◆ **Work required**
Your answer must be the full set of entries, repeated exactly.

◆ **Materials provided**
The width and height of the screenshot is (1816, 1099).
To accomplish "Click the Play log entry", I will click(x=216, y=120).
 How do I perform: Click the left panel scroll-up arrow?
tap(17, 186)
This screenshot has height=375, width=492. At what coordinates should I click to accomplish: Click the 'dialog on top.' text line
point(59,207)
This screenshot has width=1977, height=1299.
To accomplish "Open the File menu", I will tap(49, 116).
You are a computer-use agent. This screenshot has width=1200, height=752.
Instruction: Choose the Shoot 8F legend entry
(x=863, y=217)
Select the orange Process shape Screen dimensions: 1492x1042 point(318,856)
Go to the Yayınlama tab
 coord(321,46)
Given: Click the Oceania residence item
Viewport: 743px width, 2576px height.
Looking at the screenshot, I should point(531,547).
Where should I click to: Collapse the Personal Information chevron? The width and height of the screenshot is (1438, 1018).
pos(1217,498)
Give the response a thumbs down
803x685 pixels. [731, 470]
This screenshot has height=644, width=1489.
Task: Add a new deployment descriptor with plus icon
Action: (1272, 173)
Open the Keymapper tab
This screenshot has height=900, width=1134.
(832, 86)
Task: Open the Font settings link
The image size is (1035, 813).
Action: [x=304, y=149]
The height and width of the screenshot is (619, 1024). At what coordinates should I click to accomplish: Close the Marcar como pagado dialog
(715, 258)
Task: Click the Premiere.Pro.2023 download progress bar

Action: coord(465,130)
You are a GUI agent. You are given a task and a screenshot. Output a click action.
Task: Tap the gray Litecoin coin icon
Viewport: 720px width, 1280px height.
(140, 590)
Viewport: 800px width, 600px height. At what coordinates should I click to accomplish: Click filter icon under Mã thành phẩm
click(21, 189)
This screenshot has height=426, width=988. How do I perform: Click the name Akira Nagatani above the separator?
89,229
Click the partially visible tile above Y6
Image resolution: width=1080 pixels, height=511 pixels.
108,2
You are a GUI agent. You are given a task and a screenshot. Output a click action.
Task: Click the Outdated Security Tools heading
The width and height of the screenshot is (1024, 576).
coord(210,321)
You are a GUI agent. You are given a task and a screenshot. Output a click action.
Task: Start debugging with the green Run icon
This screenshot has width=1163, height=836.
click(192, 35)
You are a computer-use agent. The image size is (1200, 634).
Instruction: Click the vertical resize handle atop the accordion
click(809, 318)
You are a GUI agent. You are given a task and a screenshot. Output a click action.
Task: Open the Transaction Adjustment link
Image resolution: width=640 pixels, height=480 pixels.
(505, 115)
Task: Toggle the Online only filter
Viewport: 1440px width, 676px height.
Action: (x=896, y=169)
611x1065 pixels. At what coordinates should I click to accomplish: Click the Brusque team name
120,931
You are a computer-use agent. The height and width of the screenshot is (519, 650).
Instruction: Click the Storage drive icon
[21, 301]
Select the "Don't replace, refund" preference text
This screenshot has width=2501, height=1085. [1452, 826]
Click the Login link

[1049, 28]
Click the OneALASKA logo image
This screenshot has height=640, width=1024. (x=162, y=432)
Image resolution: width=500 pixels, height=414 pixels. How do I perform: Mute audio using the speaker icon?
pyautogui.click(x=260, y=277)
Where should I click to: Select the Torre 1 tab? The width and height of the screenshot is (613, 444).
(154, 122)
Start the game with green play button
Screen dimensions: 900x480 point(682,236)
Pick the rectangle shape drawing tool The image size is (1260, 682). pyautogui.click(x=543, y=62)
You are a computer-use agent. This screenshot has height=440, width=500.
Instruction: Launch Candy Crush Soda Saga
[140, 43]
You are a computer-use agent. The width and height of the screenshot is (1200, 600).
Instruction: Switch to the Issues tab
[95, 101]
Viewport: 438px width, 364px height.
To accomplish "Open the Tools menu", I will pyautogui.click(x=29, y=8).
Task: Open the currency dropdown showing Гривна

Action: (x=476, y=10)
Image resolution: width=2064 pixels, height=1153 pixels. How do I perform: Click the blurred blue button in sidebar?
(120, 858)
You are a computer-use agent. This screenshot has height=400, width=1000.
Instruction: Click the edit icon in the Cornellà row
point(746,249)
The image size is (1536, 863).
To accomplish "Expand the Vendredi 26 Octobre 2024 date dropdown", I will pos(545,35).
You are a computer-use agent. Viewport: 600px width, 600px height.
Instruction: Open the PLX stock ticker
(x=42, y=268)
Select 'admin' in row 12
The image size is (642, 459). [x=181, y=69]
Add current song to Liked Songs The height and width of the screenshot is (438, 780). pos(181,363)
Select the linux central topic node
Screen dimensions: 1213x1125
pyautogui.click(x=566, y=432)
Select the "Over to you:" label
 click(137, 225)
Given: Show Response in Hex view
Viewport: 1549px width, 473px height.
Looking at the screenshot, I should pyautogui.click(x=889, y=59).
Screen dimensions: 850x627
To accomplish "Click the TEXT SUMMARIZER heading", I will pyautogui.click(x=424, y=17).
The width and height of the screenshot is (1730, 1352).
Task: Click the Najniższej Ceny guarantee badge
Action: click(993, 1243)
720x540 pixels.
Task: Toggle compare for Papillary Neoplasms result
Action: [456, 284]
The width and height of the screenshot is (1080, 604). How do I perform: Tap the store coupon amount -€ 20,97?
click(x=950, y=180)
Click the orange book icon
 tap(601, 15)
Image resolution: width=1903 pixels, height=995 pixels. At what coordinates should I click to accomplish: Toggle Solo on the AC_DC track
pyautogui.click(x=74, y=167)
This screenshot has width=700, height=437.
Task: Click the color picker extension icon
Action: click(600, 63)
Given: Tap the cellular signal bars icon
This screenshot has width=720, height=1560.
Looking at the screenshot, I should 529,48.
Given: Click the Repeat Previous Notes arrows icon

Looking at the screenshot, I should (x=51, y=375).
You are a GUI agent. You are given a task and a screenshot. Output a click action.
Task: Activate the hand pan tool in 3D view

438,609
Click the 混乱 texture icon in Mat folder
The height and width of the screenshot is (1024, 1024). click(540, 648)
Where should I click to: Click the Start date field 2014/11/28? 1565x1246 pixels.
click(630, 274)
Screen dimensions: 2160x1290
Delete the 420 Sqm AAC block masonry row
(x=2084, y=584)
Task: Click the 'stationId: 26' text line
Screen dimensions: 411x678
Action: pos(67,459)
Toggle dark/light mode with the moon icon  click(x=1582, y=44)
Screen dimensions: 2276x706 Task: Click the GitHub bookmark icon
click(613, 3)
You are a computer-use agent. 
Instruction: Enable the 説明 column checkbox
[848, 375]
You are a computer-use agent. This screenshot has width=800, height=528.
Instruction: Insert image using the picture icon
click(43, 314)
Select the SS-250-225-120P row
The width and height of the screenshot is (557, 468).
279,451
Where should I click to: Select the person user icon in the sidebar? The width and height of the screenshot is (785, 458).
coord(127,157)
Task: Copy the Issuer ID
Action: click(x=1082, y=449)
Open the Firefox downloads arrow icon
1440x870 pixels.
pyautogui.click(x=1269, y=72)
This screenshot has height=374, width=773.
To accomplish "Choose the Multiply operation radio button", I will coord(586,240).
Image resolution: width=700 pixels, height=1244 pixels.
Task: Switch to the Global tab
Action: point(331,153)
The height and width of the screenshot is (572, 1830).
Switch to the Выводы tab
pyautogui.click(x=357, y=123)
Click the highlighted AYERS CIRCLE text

◆ **Answer to the problem**
The width and height of the screenshot is (1816, 1099).
To accomplish "Click the Play log entry", I will click(x=216, y=120).
 How do I perform: Click the left panel scroll-up arrow?
tap(17, 186)
This screenshot has height=375, width=492. At what coordinates should I click to accomplish: Click the 'dialog on top.' text line
point(59,207)
This screenshot has width=1977, height=1299.
To accomplish "Open the File menu", I will tap(49, 116).
You are a computer-use agent. This screenshot has width=1200, height=752.
Instruction: Choose the Shoot 8F legend entry
(x=863, y=217)
Select the orange Process shape Screen dimensions: 1492x1042 point(318,856)
Go to the Yayınlama tab
 coord(321,46)
Given: Click the Oceania residence item
Viewport: 743px width, 2576px height.
Looking at the screenshot, I should point(531,547).
Where should I click to: Collapse the Personal Information chevron? The width and height of the screenshot is (1438, 1018).
pos(1217,498)
Give the response a thumbs down
803x685 pixels. [731, 470]
This screenshot has height=644, width=1489.
Task: Add a new deployment descriptor with plus icon
Action: (1272, 173)
Open the Keymapper tab
This screenshot has height=900, width=1134.
(832, 86)
Task: Open the Font settings link
The image size is (1035, 813).
Action: [x=304, y=149]
The height and width of the screenshot is (619, 1024). At what coordinates should I click to accomplish: Close the Marcar como pagado dialog
(715, 258)
Task: Click the Premiere.Pro.2023 download progress bar

Action: coord(465,130)
You are a GUI agent. You are given a task and a screenshot. Output a click action.
Task: Tap the gray Litecoin coin icon
Viewport: 720px width, 1280px height.
(140, 590)
Viewport: 800px width, 600px height. At what coordinates should I click to accomplish: Click filter icon under Mã thành phẩm
click(21, 189)
This screenshot has height=426, width=988. How do I perform: Click the name Akira Nagatani above the separator?
89,229
Click the partially visible tile above Y6
Image resolution: width=1080 pixels, height=511 pixels.
108,2
You are a GUI agent. You are given a task and a screenshot. Output a click action.
Task: Click the Outdated Security Tools heading
The width and height of the screenshot is (1024, 576).
coord(210,321)
You are a GUI agent. You are given a task and a screenshot. Output a click action.
Task: Start debugging with the green Run icon
This screenshot has width=1163, height=836.
click(192, 35)
You are a computer-use agent. The image size is (1200, 634).
Instruction: Click the vertical resize handle atop the accordion
click(809, 318)
You are a GUI agent. You are given a task and a screenshot. Output a click action.
Task: Open the Transaction Adjustment link
Image resolution: width=640 pixels, height=480 pixels.
(505, 115)
Task: Toggle the Online only filter
Viewport: 1440px width, 676px height.
Action: (x=896, y=169)
611x1065 pixels. At what coordinates should I click to accomplish: Click the Brusque team name
120,931
You are a computer-use agent. The height and width of the screenshot is (519, 650).
Instruction: Click the Storage drive icon
[21, 301]
Select the "Don't replace, refund" preference text
This screenshot has width=2501, height=1085. [1452, 826]
Click the Login link

[1049, 28]
Click the OneALASKA logo image
This screenshot has height=640, width=1024. (x=162, y=432)
Image resolution: width=500 pixels, height=414 pixels. How do I perform: Mute audio using the speaker icon?
pyautogui.click(x=260, y=277)
Where should I click to: Select the Torre 1 tab? The width and height of the screenshot is (613, 444).
(154, 122)
Start the game with green play button
Screen dimensions: 900x480 point(682,236)
Pick the rectangle shape drawing tool The image size is (1260, 682). pyautogui.click(x=543, y=62)
You are a computer-use agent. This screenshot has height=440, width=500.
Instruction: Launch Candy Crush Soda Saga
[140, 43]
You are a computer-use agent. The width and height of the screenshot is (1200, 600).
Instruction: Switch to the Issues tab
[95, 101]
Viewport: 438px width, 364px height.
To accomplish "Open the Tools menu", I will pyautogui.click(x=29, y=8).
Task: Open the currency dropdown showing Гривна

Action: (x=476, y=10)
Image resolution: width=2064 pixels, height=1153 pixels. How do I perform: Click the blurred blue button in sidebar?
(120, 858)
You are a computer-use agent. This screenshot has height=400, width=1000.
Instruction: Click the edit icon in the Cornellà row
point(746,249)
The image size is (1536, 863).
To accomplish "Expand the Vendredi 26 Octobre 2024 date dropdown", I will pos(545,35).
You are a computer-use agent. Viewport: 600px width, 600px height.
Instruction: Open the PLX stock ticker
(x=42, y=268)
Select 'admin' in row 12
The image size is (642, 459). [x=181, y=69]
Add current song to Liked Songs The height and width of the screenshot is (438, 780). pos(181,363)
Select the linux central topic node
Screen dimensions: 1213x1125
pyautogui.click(x=566, y=432)
Select the "Over to you:" label
 click(137, 225)
Given: Show Response in Hex view
Viewport: 1549px width, 473px height.
Looking at the screenshot, I should pyautogui.click(x=889, y=59).
Screen dimensions: 850x627
To accomplish "Click the TEXT SUMMARIZER heading", I will pyautogui.click(x=424, y=17).
The width and height of the screenshot is (1730, 1352).
Task: Click the Najniższej Ceny guarantee badge
Action: click(993, 1243)
720x540 pixels.
Task: Toggle compare for Papillary Neoplasms result
Action: [456, 284]
The width and height of the screenshot is (1080, 604). How do I perform: Tap the store coupon amount -€ 20,97?
click(x=950, y=180)
Click the orange book icon
 tap(601, 15)
Image resolution: width=1903 pixels, height=995 pixels. At what coordinates should I click to accomplish: Toggle Solo on the AC_DC track
pyautogui.click(x=74, y=167)
This screenshot has width=700, height=437.
Task: Click the color picker extension icon
Action: click(600, 63)
Given: Tap the cellular signal bars icon
This screenshot has width=720, height=1560.
Looking at the screenshot, I should 529,48.
Given: Click the Repeat Previous Notes arrows icon

Looking at the screenshot, I should (x=51, y=375).
You are a GUI agent. You are given a task and a screenshot. Output a click action.
Task: Activate the hand pan tool in 3D view

438,609
Click the 混乱 texture icon in Mat folder
The height and width of the screenshot is (1024, 1024). click(540, 648)
Where should I click to: Click the Start date field 2014/11/28? 1565x1246 pixels.
click(630, 274)
Screen dimensions: 2160x1290
Delete the 420 Sqm AAC block masonry row
(x=2084, y=584)
Task: Click the 'stationId: 26' text line
Screen dimensions: 411x678
Action: pos(67,459)
Toggle dark/light mode with the moon icon  click(x=1582, y=44)
Screen dimensions: 2276x706 Task: Click the GitHub bookmark icon
click(613, 3)
You are a computer-use agent. 
Instruction: Enable the 説明 column checkbox
[848, 375]
You are a computer-use agent. This screenshot has width=800, height=528.
Instruction: Insert image using the picture icon
click(43, 314)
Select the SS-250-225-120P row
The width and height of the screenshot is (557, 468).
279,451
Where should I click to: Select the person user icon in the sidebar? The width and height of the screenshot is (785, 458).
coord(127,157)
Task: Copy the Issuer ID
Action: click(x=1082, y=449)
Open the Firefox downloads arrow icon
1440x870 pixels.
pyautogui.click(x=1269, y=72)
This screenshot has height=374, width=773.
To accomplish "Choose the Multiply operation radio button", I will coord(586,240).
Image resolution: width=700 pixels, height=1244 pixels.
Task: Switch to the Global tab
Action: point(331,153)
The height and width of the screenshot is (572, 1830).
Switch to the Выводы tab
pyautogui.click(x=357, y=123)
Click the highlighted AYERS CIRCLE text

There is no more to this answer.